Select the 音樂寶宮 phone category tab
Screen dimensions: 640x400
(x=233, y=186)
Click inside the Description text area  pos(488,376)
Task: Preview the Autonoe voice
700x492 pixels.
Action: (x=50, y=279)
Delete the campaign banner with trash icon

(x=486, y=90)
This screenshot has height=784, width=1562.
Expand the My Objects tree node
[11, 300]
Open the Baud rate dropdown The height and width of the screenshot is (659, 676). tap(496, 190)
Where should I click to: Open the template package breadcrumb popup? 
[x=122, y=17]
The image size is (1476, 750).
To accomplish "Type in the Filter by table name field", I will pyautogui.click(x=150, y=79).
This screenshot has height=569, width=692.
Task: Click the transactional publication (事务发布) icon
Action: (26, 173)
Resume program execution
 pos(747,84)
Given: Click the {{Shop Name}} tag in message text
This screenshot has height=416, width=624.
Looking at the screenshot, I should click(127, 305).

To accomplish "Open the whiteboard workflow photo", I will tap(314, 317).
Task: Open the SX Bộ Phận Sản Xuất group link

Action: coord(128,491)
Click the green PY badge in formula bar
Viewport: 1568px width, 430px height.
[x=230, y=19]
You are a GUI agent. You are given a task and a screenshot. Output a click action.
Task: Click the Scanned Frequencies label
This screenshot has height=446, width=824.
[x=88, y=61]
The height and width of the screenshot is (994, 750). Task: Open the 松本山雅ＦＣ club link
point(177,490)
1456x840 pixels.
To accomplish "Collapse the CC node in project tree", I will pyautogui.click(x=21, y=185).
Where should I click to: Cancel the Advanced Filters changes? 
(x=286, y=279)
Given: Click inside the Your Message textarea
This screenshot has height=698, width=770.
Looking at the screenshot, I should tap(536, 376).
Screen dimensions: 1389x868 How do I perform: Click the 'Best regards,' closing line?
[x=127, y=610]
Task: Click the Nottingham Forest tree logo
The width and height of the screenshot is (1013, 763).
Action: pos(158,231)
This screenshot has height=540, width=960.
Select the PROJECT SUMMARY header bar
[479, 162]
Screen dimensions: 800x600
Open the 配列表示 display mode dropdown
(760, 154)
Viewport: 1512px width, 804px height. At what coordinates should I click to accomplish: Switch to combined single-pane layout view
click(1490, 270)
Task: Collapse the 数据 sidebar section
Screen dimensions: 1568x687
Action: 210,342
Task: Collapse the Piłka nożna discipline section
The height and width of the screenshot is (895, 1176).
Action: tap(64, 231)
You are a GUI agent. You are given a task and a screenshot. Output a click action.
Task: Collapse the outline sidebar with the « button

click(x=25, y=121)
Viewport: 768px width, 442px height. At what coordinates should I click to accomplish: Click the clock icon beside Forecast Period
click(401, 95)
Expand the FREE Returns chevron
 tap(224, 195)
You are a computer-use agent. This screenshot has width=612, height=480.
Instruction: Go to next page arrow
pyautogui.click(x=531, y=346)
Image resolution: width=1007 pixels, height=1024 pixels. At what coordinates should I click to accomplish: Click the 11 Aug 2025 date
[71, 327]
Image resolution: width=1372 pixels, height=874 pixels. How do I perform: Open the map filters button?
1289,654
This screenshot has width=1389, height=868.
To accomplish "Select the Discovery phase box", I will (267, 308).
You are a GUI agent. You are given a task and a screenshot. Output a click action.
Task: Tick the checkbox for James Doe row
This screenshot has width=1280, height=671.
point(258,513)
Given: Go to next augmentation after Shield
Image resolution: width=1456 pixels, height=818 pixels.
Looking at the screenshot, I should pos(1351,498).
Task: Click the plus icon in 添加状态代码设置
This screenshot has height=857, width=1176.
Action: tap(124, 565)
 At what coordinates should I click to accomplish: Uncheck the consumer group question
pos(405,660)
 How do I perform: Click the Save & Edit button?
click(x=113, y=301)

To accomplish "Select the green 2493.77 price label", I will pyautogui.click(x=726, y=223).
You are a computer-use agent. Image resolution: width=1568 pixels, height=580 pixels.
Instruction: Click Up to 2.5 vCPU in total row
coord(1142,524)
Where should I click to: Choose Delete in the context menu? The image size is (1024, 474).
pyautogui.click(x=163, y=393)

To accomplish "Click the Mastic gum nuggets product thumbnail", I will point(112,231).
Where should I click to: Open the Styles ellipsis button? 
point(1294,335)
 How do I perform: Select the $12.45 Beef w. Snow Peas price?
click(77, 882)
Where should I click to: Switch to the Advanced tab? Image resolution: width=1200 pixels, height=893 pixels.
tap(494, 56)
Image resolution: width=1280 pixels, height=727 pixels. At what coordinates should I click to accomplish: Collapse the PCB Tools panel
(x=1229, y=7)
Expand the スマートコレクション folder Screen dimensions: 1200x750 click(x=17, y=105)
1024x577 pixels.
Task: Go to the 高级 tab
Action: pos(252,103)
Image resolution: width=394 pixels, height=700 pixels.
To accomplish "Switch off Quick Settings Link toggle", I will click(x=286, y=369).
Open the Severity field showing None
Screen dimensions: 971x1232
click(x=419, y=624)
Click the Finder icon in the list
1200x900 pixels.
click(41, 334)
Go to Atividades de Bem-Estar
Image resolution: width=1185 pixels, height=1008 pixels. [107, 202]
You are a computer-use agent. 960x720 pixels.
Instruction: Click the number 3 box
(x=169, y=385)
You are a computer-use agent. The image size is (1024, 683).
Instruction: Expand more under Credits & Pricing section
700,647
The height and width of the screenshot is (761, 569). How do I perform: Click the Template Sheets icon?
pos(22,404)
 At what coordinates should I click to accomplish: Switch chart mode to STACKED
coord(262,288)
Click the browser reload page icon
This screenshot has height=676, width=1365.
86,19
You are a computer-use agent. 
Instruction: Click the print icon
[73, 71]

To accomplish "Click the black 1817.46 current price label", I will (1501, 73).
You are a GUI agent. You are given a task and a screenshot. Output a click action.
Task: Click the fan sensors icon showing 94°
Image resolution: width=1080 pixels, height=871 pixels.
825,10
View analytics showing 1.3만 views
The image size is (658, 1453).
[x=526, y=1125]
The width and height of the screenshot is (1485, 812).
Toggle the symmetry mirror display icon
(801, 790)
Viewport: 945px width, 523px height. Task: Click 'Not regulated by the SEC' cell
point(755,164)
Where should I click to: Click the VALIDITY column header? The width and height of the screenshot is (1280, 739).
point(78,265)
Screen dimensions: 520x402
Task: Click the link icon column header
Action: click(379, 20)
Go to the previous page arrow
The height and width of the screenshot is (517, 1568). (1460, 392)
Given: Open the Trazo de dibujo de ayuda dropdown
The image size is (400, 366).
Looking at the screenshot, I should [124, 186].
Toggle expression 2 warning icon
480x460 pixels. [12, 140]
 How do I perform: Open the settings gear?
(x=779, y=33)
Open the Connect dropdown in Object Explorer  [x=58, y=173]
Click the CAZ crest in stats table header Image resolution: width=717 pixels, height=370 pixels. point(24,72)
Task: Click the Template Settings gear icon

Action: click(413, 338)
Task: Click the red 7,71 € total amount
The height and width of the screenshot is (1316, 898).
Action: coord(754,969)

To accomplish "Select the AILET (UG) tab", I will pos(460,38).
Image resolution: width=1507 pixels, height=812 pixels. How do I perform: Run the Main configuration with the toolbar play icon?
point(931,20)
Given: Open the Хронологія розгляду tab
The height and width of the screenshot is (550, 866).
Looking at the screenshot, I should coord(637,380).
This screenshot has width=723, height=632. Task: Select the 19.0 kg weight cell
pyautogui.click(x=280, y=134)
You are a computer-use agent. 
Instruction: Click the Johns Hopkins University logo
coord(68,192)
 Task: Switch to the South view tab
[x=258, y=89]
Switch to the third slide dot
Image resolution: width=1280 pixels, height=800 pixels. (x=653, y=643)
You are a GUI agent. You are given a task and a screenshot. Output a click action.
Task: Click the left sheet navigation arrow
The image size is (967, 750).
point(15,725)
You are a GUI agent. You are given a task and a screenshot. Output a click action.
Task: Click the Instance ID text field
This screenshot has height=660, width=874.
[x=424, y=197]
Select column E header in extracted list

# The task:
Return each line from the records that includes the word "inside".

# Completed exercise:
Click inside the Description text area  pos(488,376)
Given: Click inside the Your Message textarea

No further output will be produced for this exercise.